The large language model era urges faster and less costly inference. Prior
model compression works on LLMs tend to undertake a software-centric approach
primarily focused on the simulated quantization performance. By neglecting the
feasibility of deployment, these approaches are typically disabled in real
practice.
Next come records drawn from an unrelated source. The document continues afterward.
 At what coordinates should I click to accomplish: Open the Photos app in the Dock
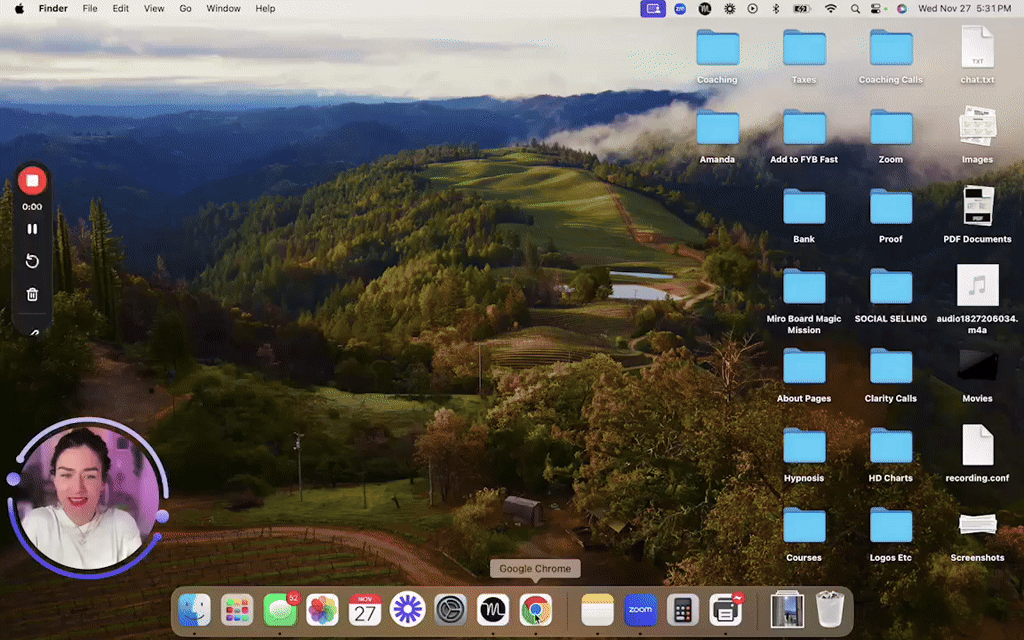click(321, 609)
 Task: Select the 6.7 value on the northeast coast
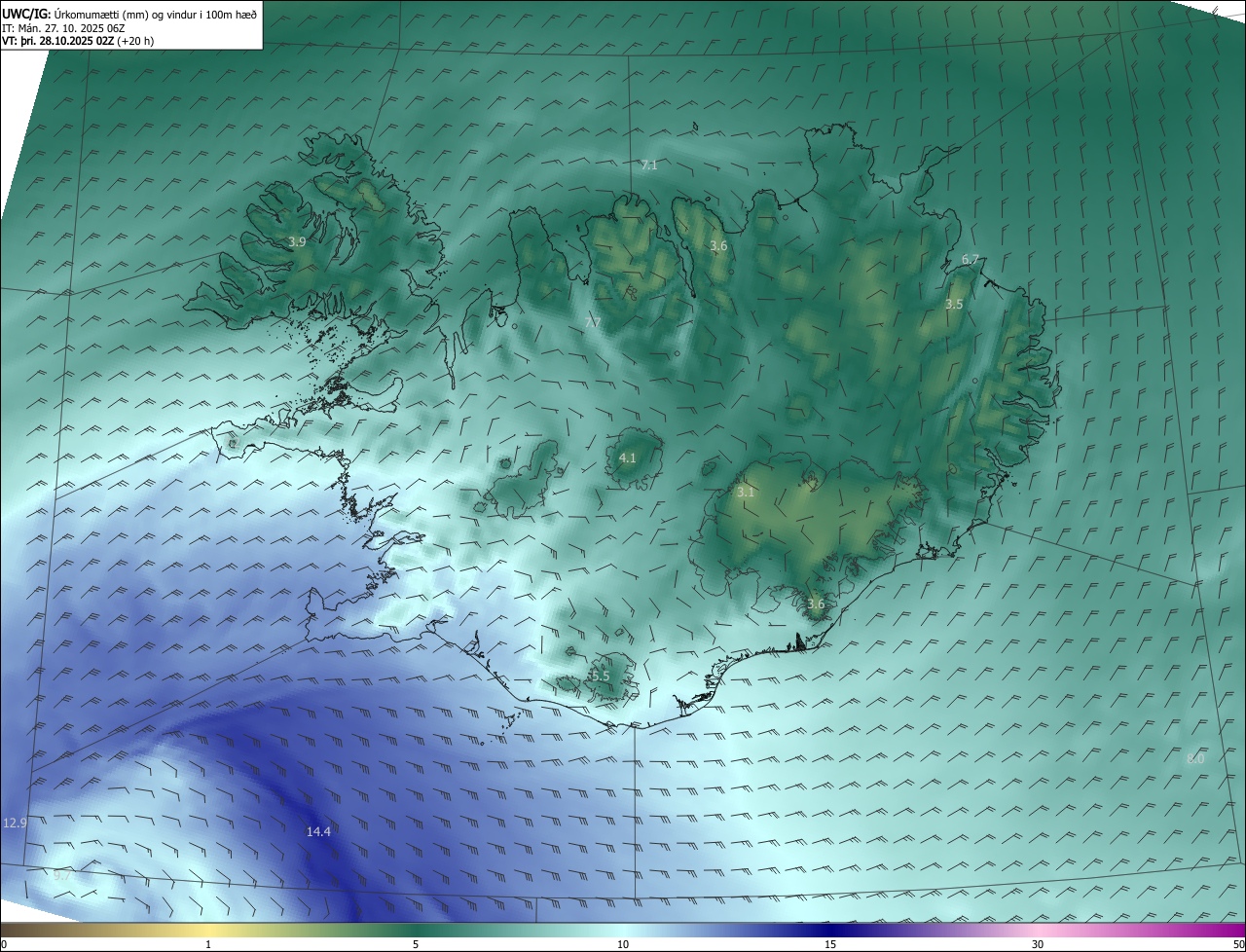(x=970, y=260)
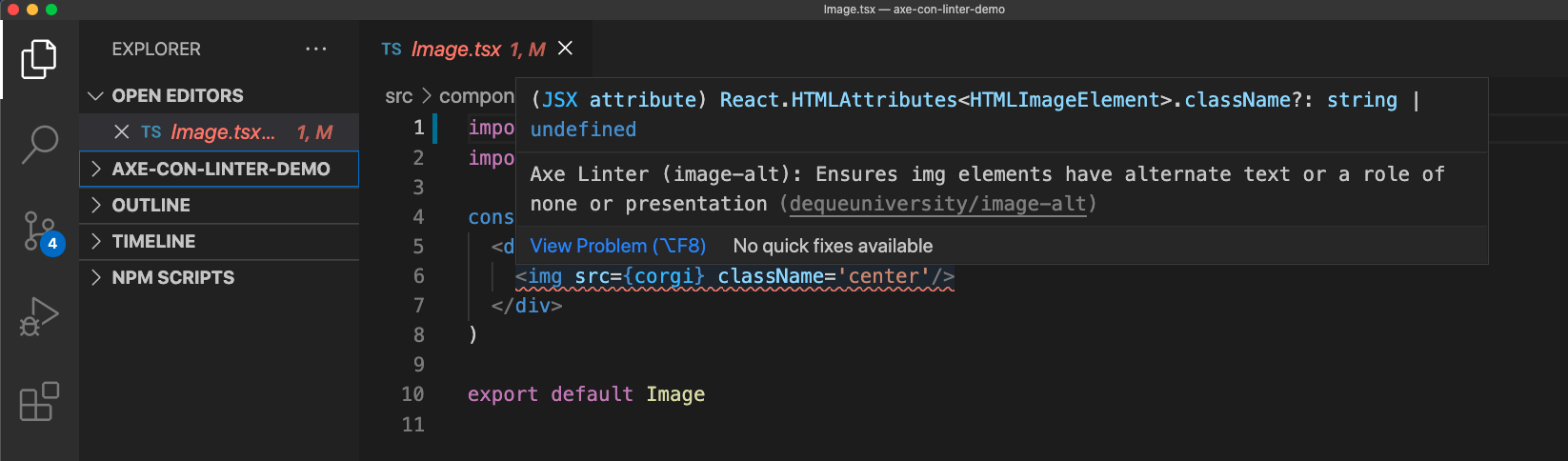Image resolution: width=1568 pixels, height=461 pixels.
Task: Open the Search view icon
Action: pos(39,145)
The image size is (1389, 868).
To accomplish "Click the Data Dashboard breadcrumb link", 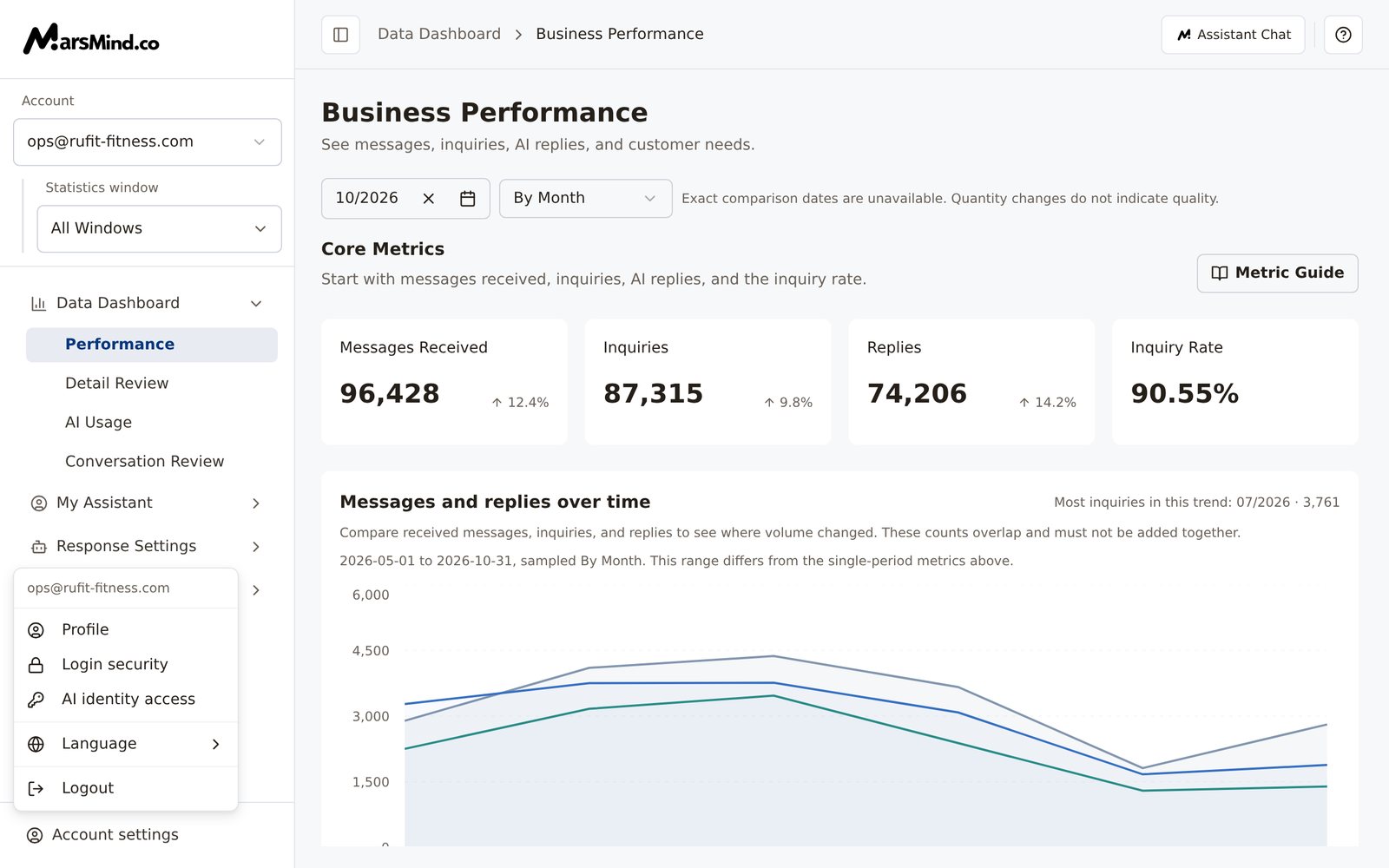I will click(439, 34).
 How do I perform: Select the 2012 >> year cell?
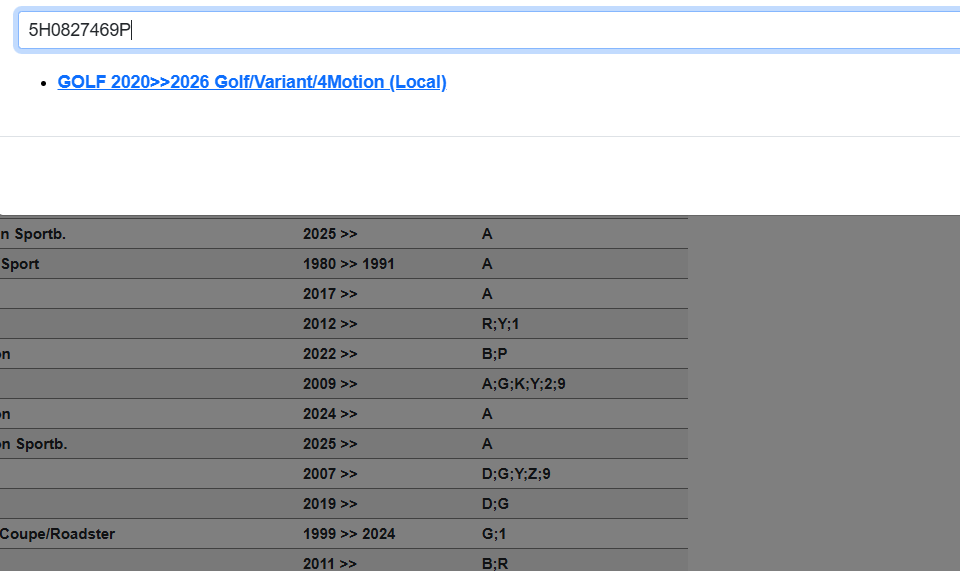coord(330,324)
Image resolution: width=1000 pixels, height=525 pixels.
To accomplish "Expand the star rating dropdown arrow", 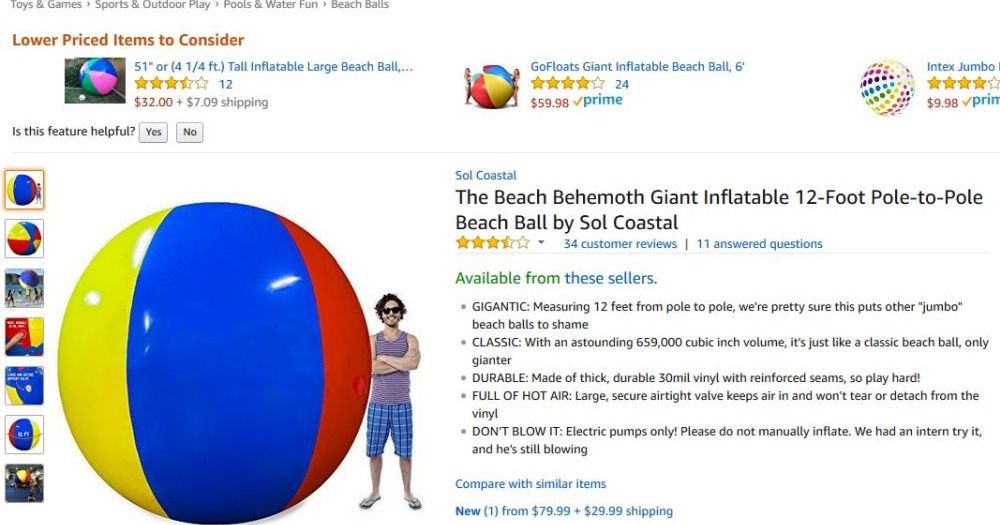I will coord(541,242).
They used to drastically push down the quantization bit range for a
reduced computation which might not be supported by the mainstream hardware, or
involve sophisticated algorithms that introduce extra computation or memory
access overhead. We argue that pursuing a hardware-centric approach in the
construction of quantization algorithms is crucial. In this regard, we are
driven to build our compression method on top of hardware awareness,
eliminating impractical algorithm choices while maximizing the benefit of
hardware acceleration. Our method, OdysseyLLM, comes with a novel W4A8 kernel
implementation called FastGEMM and a combined recipe of quantization
strategies. Extensive experiments manifest the superiority of our W4A8 method
which brings the actual speed boosting up to \textbf{4$\times$} compared to
Hugging Face FP16 inference and \textbf{2.23$\times$} vs. the state-of-the-art
inference engine TensorRT-LLM in FP16, and \textbf{1.45$\times$} vs.
TensorRT-LLM in INT8, yet without substantially harming the performance.

通过硬件为中心的方法，我们的压缩方法在硬件加速的基础上构建了一种新的 W4A8 内核实现，具有量化策略的综合配方，通过广泛的实验证明了我们的 W4A8 方法对于 Hugging Face FP16 推断的实际加速效果为 4 倍，对于 TensorRT-LLM 推断引擎的 FP16 加速效果为 2.23 倍，对于 TensorRT-LLM 推断引擎的 INT8 加速效果为 1.45 倍，且不会对性能造成实质性的损害。